I first met GR Iranna at an Art Camp in Scandinavia. At first I found him a bit dour, and distant. Pronouncedly aloof, socially inert. But as he opened up bit-by-bit, he came through as a warm, emotive and sunny individual. Full of humour. Full of knowledge. Full of ideas.
Limning Heterotopias… the intersection between the virtual and the real … is that where Iranna lives and thrives?
My perception is that we don’t think once; thinking is an uninterrupted process. I think ideas 24×7. I need inspiration to connect the real world with the reel world. Ideas come to me from the culture, society, history and what I read, I dream, I see, I listen …
Art always witnesses time. It preserves the moment impeccably.
There is huge amount of symbolism in your work … protruding nipples to veins and arteries … is your art too complex to relate to?
It is complex, I admit. But it is also full of ideas. If you dissect my works you will see layers of ideas and thoughts hidden there … spirituality and peace, yes, but also violence, greed and anger. All my works carry a message for society. If you give a flower to a girl it carries a message of love or friendship. The same flower you give to your mother, the message changes. In the same way flowers presented to god or kept on a grave carry different emotions and communication. The object is the same but meaning keeps changing.
Your King of Clay in 2006 received rave reviews in the US. Has Iranna cooled down in the past 10 years?
Not at all, that was a prudent start to testing myself across different mediums. Earlier I worked on mud and other bases just to test myself. Presently, I am working on ash and clay. They are two different materials but they eventually reach the same stage: once a human dies, his ashes are dust … clay. It’s similar with King of Clay. When the great emperor dies his ashes mix with those of ordinary folks, eventually becoming a slurry of clay.

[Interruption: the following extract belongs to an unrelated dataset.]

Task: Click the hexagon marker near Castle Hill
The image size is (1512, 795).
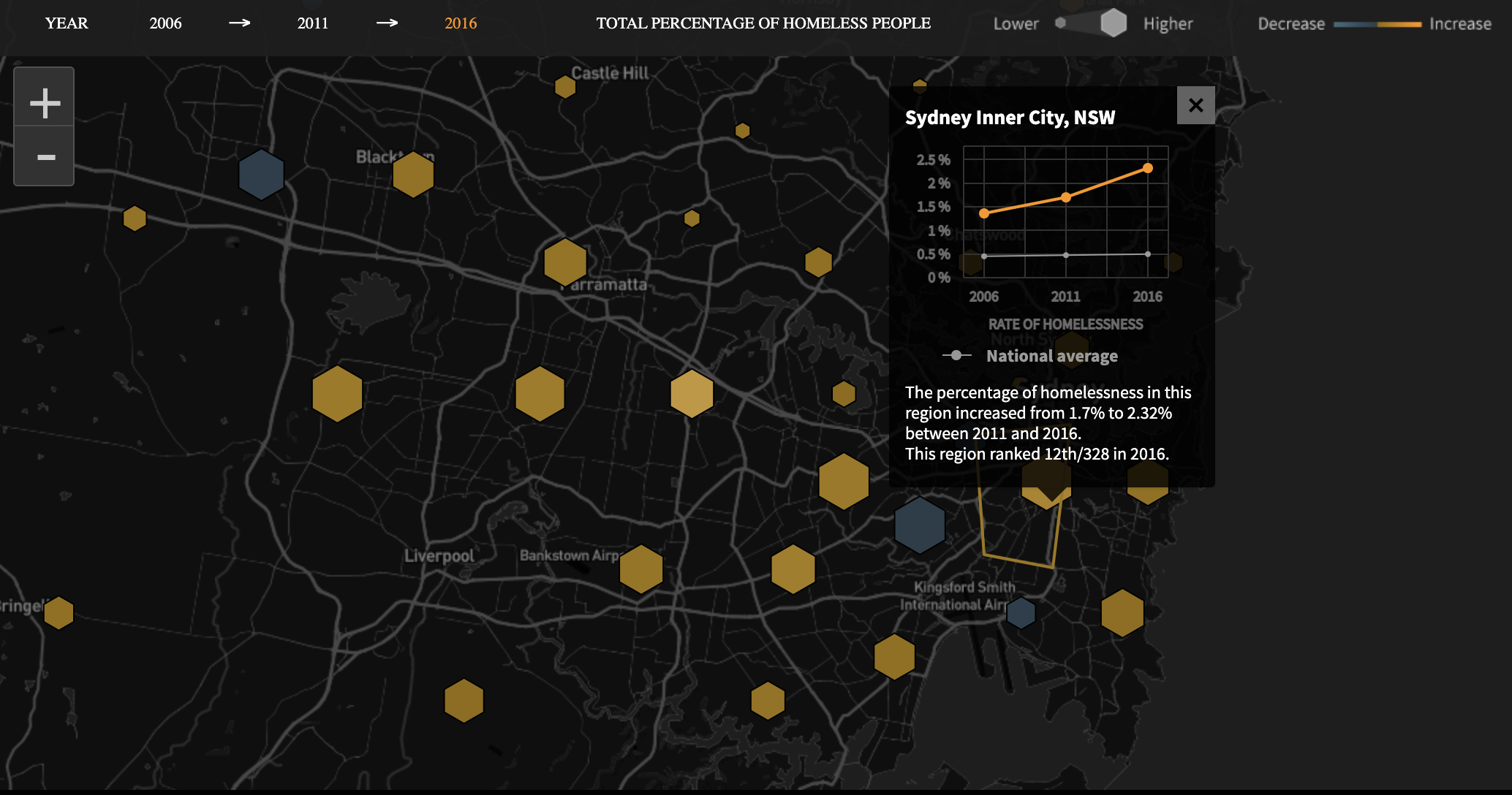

You spent a lot of time at the Kochi Biennale this year. Share the highlights with us.
Kochi Biennale is a great stage for showcasing to the world what lies within an artist. This year it was curated by artist Sudarshan Shetty and focused on diversity in art of all forms. I did a giant egg-like installation called garbh made of vibhuti, or holy ash. I made the structure in an egg shape as egg signifies birth of a life, birth of a beginning.
This ash project was kept in a small room and the entrance to it was smaller than normal human height so that you needed to bend to enter the place, similar to a religious shrine or as when you go to meet the great Lord you pay respect by bowing.
You have a famous father-in-law, Rameshwar Broota. A well-known Pooja as wife. Is there a lot of competitive pressure at home?
Not at all, we don’t talk much about art. We crack jokes, help each other, advise on things … like any other family. We don’t compete with each other. Mr. Broota and Pooja come to my shows and give honest feedback.
What would GR Iranna like to be remembered for/as?
Life is a journey; I keep questioning who I am? What am I doing all this for? It’s like a mystery for you as well as for me. I don’t know what is coming next! Destiny is yet to unveil new horizons; so I just want to keep testing myself. I am an artist and I am really enjoying what I do. It is up to people how they want Iranna to be remembered.
What makes you happy? Tell us about the Iranna the world does not know.
I am a family person. I spend time with my wife and children and take care of my parents as it is my duty and this keeps me happy. I am like an open book and people know everything about me … so I don’t have anything new which the world wouldn’t know.